General soluion for multiple rows - tested if at least one value or if all values per columns has values from val.
You can test membership by DataFrame.isin and then test by DataFrame.any or DataFrame.all:
#added new row for see difference
print (df)
col1 col2 col3 col4 col5
0 a1 b1 c_d d1 e10
1 a1 d1 c_e f1 e10
val = ['a1', 'c_d', 'e10']
#tested membership
print (df.isin(val))
col1 col2 col3 col4 col5
0 True False True False True
1 True False False False True
#test if at least one True per column
print (df.isin(val).any())
col1 True
col2 False
col3 True
col4 False
col5 True
dtype: bool
#test if all Trues per column
print (df.isin(val).all())
col1 True
col2 False
col3 False
col4 False
col5 True
dtype: bool
names = df.columns[df.isin(val).any()]
print (names)
Index(['col1', 'col3', 'col5'], dtype='object')
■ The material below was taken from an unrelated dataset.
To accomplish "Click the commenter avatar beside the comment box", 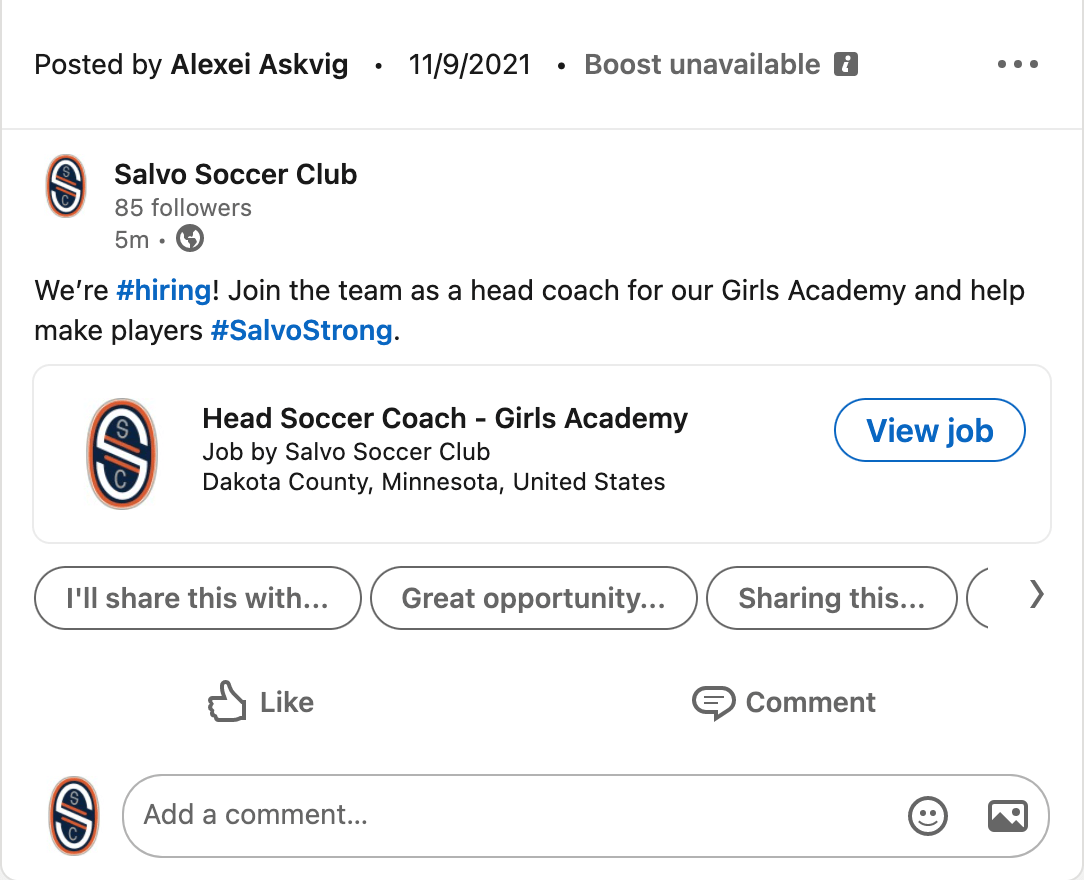I will coord(74,816).
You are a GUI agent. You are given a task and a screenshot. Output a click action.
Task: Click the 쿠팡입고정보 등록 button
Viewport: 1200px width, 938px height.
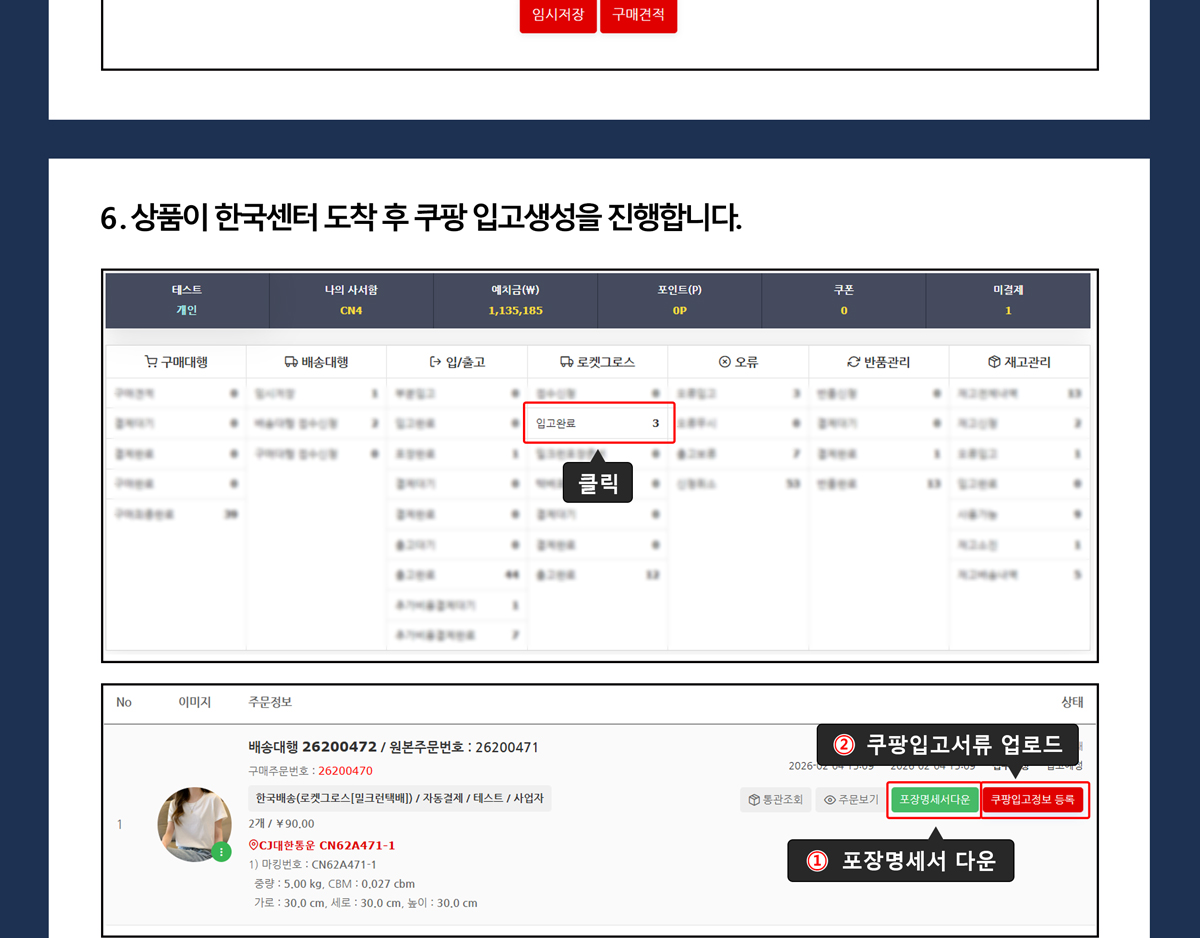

names = df.columns[df.isin(val).all()]
print (names)
Index(['col1', 'col5'], dtype='object')
If DataFrame has only one row is possible seelct first row for Series by DataFrame.iloc and then test membership by Series.isin:
names = df.columns[df.iloc[0].isin(val)]
EDIT: If not help upgdare to last version of pandas here is one solution for repalce all object columns with no strings to missing values:
data = [
{'id': 1, 'content': [{'values': 3}]},
{'id': 2, 'content': 'a1'},
{'id': 3, 'content': 'c_d'},
{'id': 4, 'content': np.array([4,5])}
]
df = pd.DataFrame(data)
mask1 = ~df.columns.isin(df.select_dtypes(object).columns)
mask2 = df.applymap(lambda x: isinstance(x, str))
df = df.where(mask2 | mask1)
print (df)
id content
0 1 NaN
1 2 a1
2 3 c_d
3 4 NaN
val = ['a1', 'c_d', 'e10']
print (df.isin(val))
id content
0 False False
1 False True
2 False True
3 False False
DataFrame? Or multiple rows?